What can i do ? It’s a disaster ! Je rencontre Samuel qui me parle de la situation sociale et politique de l’Ethiopie. Une lucidité froide et sans pitié sur son pays, sur sa place à lui dans ce monde, sur sa situation amoureuse, sur ses enfants. Sur l’homme blanc et ce manège qui se joue autour du commerce et des consciences qui entourent ce commerce. Les autres le regardent comme s’il était un fou. Alors que ce qu’il dit est d’une vérité qui te coupe au rasoir.

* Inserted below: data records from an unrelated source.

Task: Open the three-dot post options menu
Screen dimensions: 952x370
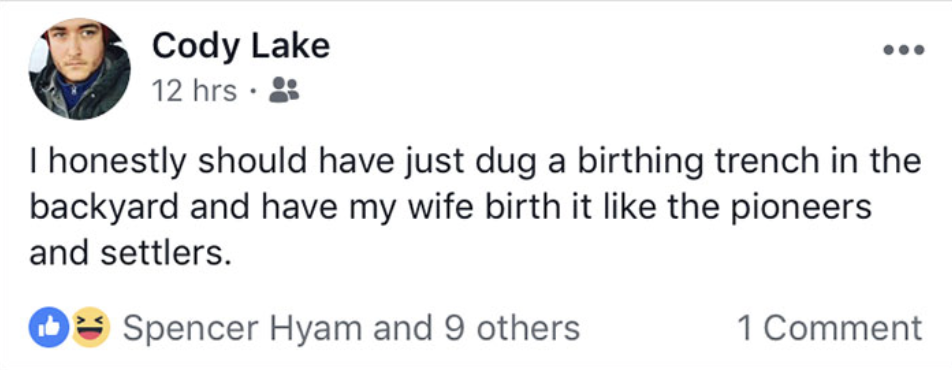Action: 903,50
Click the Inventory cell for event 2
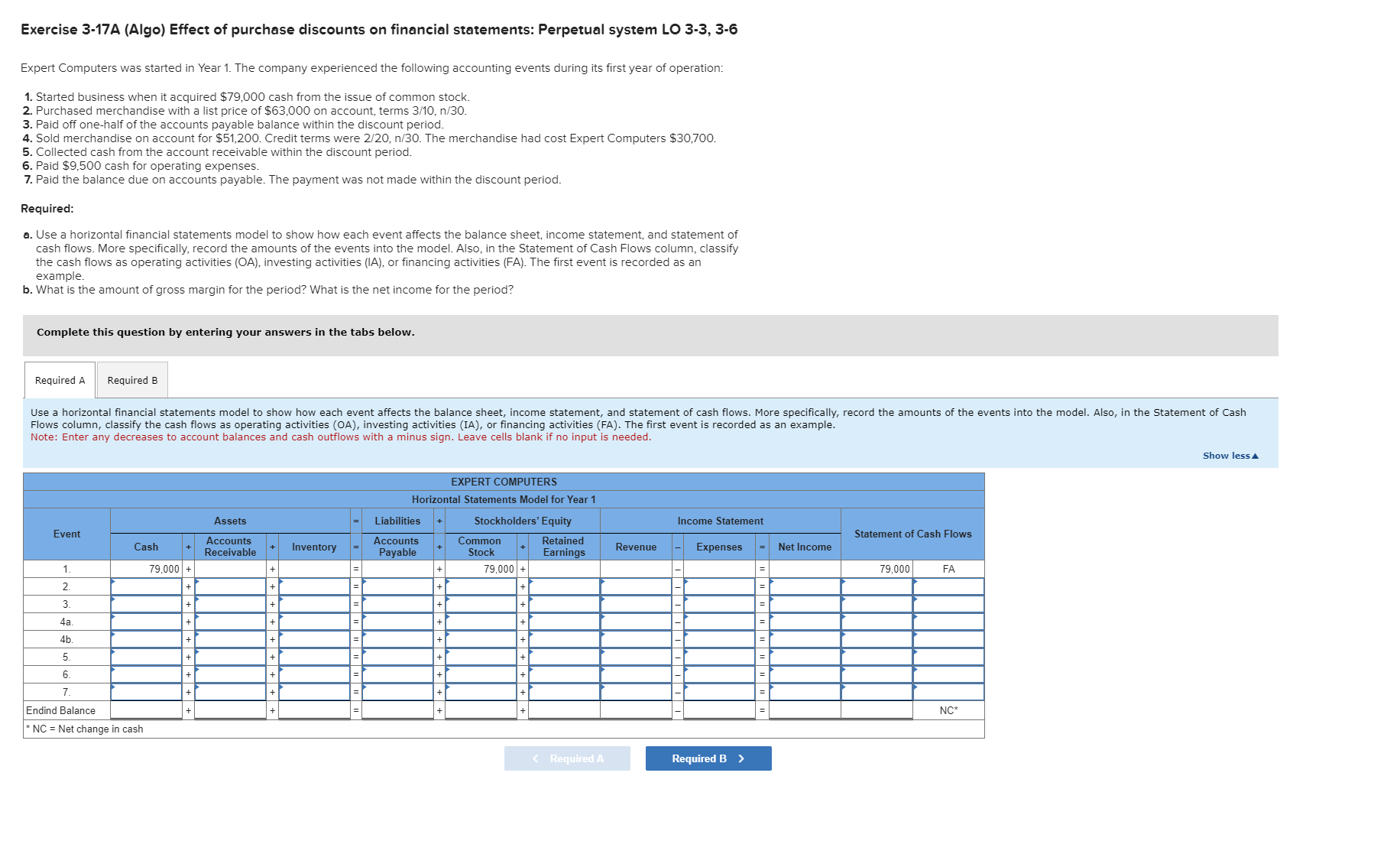 point(313,586)
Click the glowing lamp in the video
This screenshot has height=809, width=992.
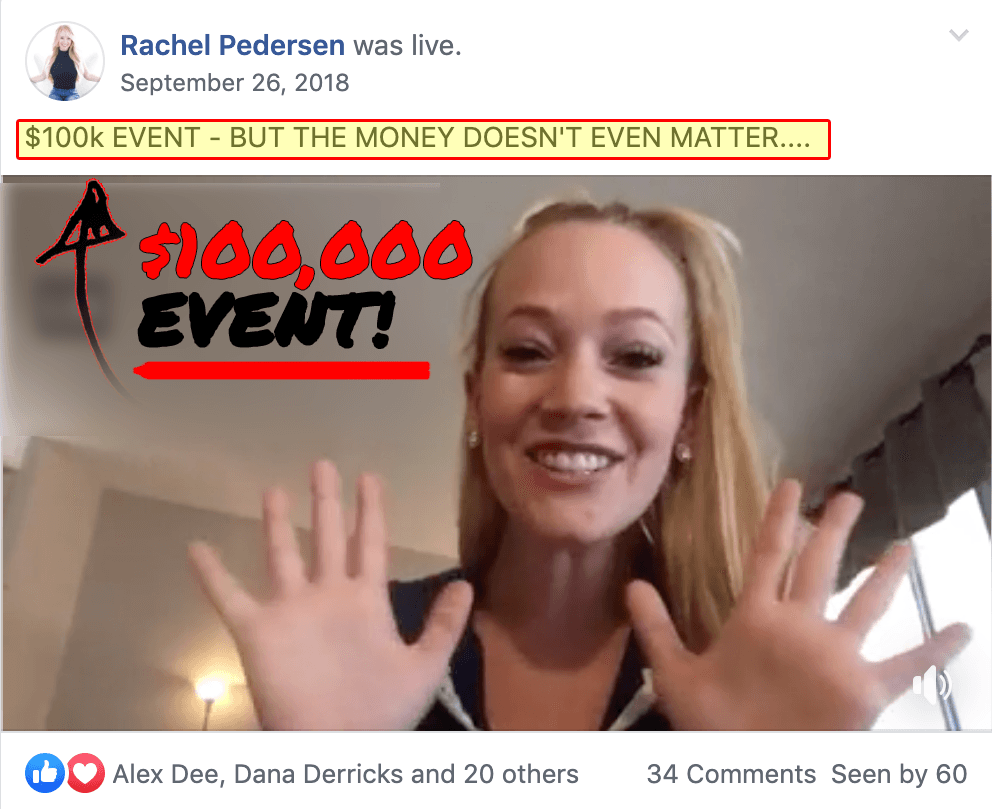pyautogui.click(x=209, y=688)
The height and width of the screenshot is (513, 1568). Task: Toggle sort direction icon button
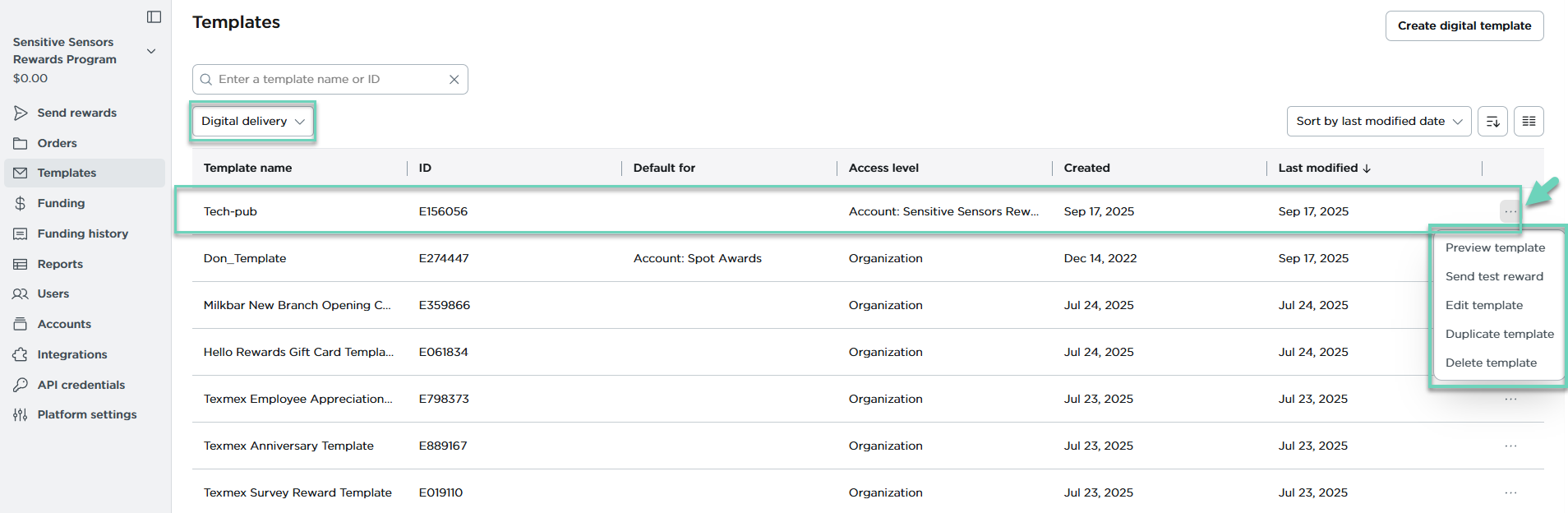pos(1492,122)

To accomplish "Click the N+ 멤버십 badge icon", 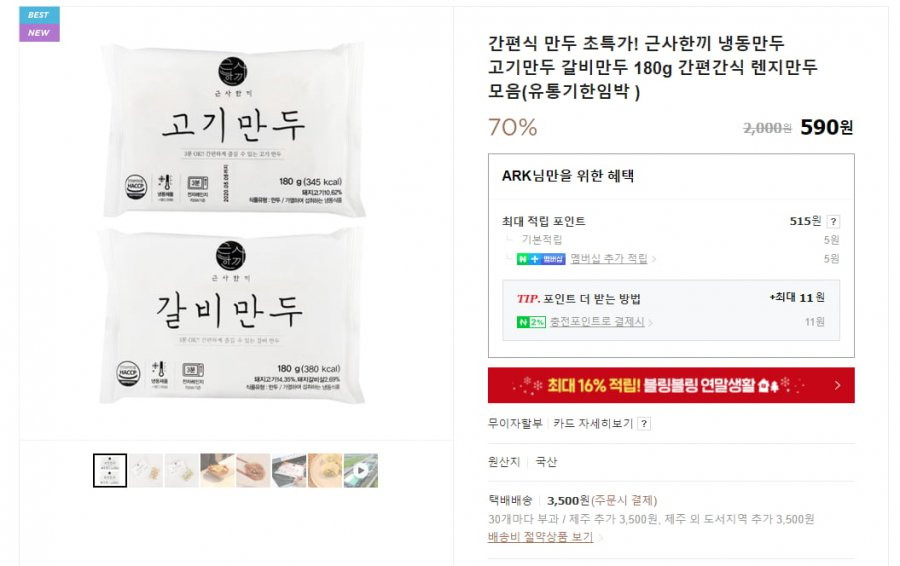I will pos(541,259).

Je suis à Dire Dawa. Je suis retourné à Bravo Mansion. J’ai passé une nuit au blossom hôtel hier soir, le robinet de la salle de bain ne marchait pas, la douche ne marchait pas, il n’y avait pas de serviettes dans ma chambre. J’ai attrapé des puces de lit. Tout allait bien. Je pense avoir passé le cap de l’exotisme, je suis dans le vif du sujet, dans le nerf de la guerre. L’Ethiopie me rentre par capillarité par tous les pores de la peau et quelque part c’est tant mieux. 
 
A Dire Dawa, comme partout en Afrique toutes les enseignes sont peintes. Magnifique. Ce que j’adore à Dire Dawa, c’est que tu peux t’installer dans n’importe qu’elle endroit pour boire un chai pour 1 birr ou 2 birr.
Je ne sens pas à Dire Dawa, la dureté que j’ai senti à Harar. Même si le dernier soir, assis dans la pénombre de cette cantine à manger ma soupe, il y avait quelque chose dans l’atmosphère d’étrangement doux, d’inoubliable.

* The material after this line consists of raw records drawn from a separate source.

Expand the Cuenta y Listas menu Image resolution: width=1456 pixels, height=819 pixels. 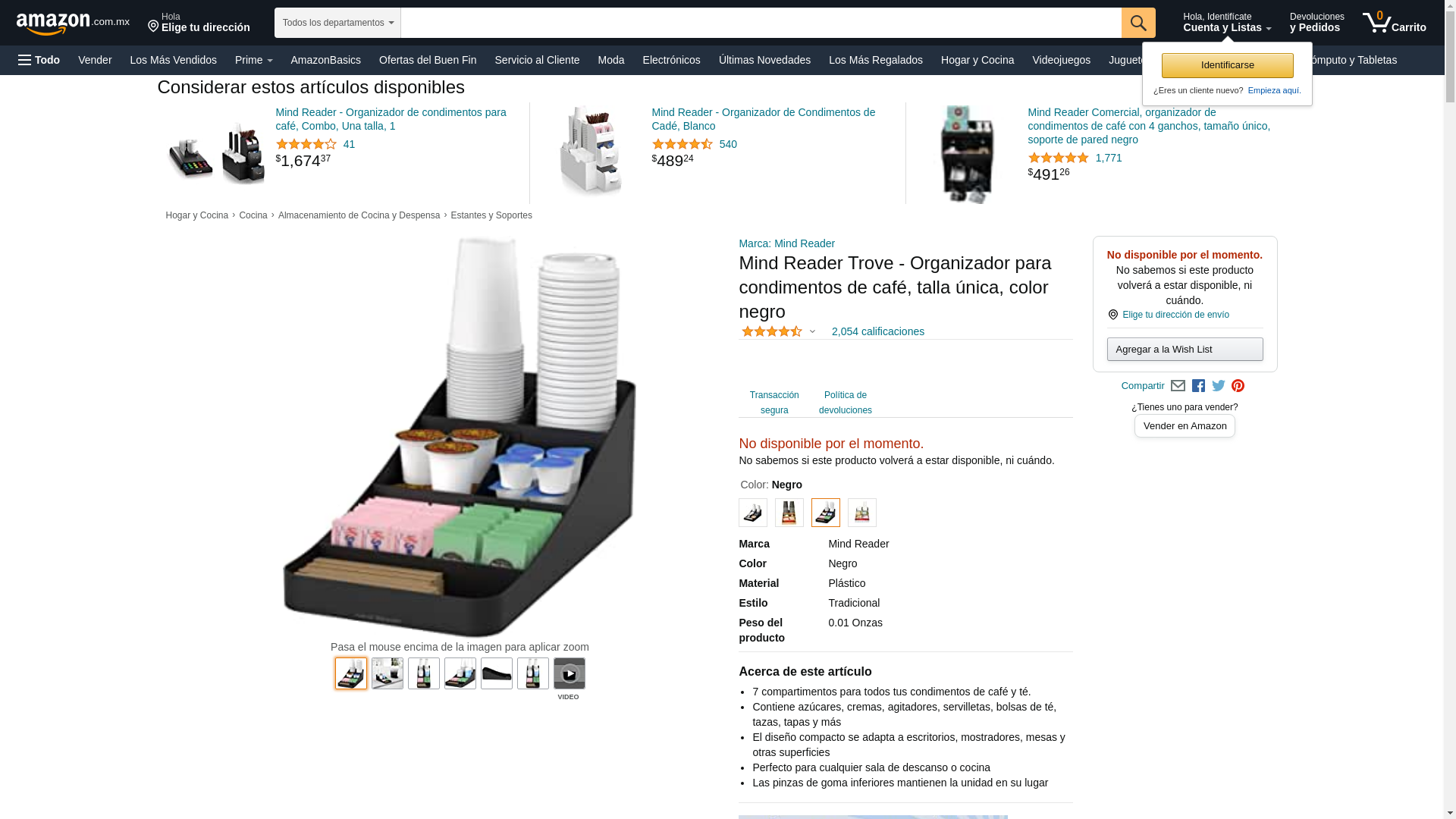[x=1227, y=23]
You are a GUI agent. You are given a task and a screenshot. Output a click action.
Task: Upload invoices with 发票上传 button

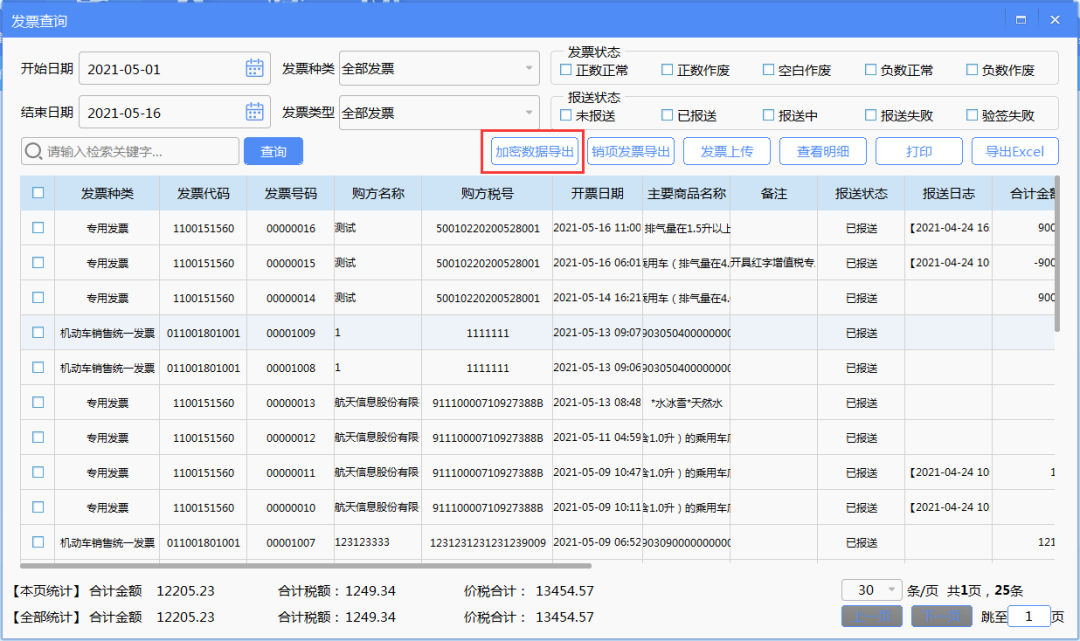click(x=727, y=151)
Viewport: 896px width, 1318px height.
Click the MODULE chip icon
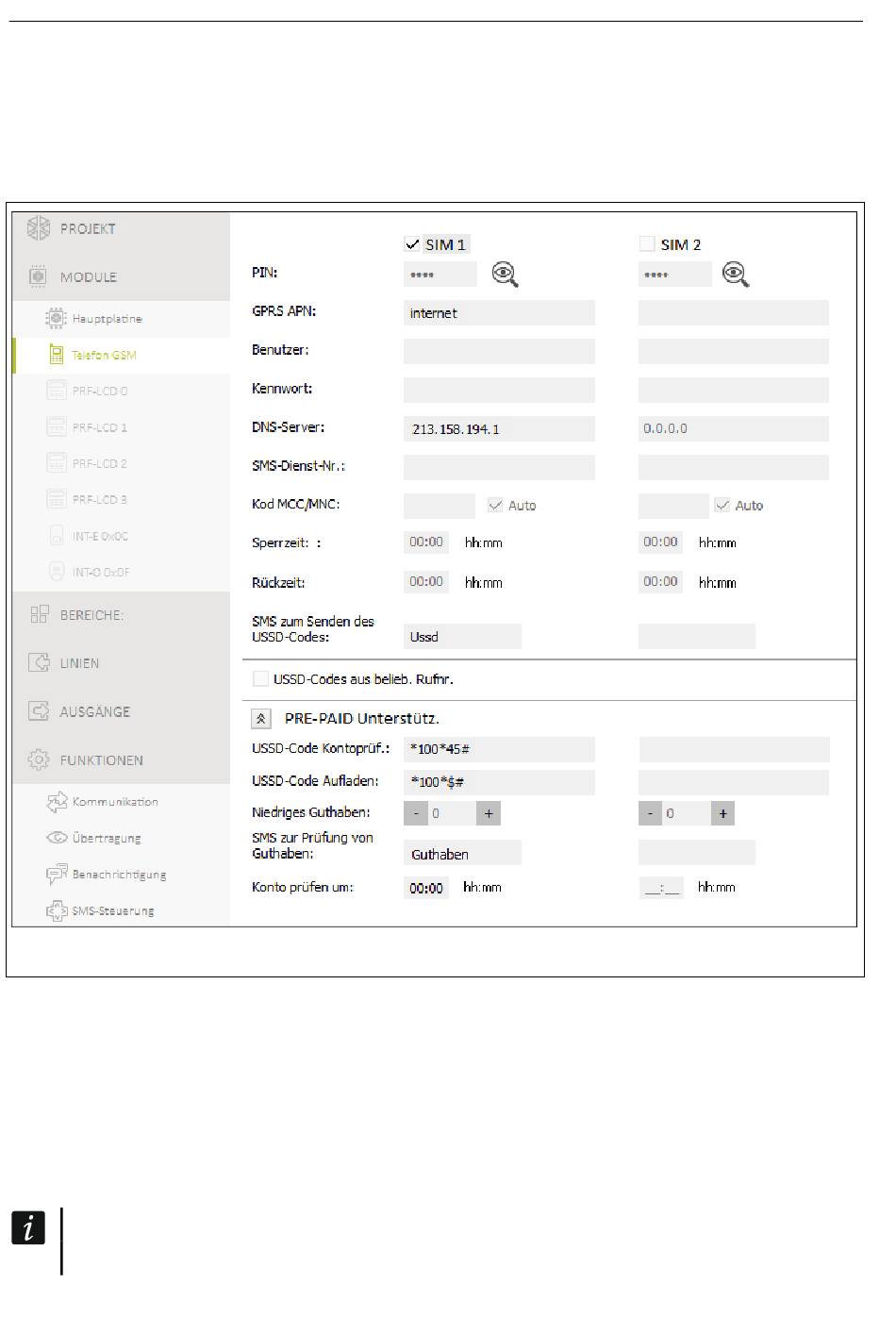pyautogui.click(x=38, y=276)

Je pars demain pour Adis Abeba, j’ai mon billet. J’hésite à rester ici tant je me sens bien.  Il y a quelque chose qui glisse. On m’invite à droite et à gauche pour boire le thé. Je trouve facilement les choses. Pourquoi partir. Dans les prochains jours, je dois prendre trois bus. Chaque bus demande entre 8 et 10h de trajet. Enjoy your ride.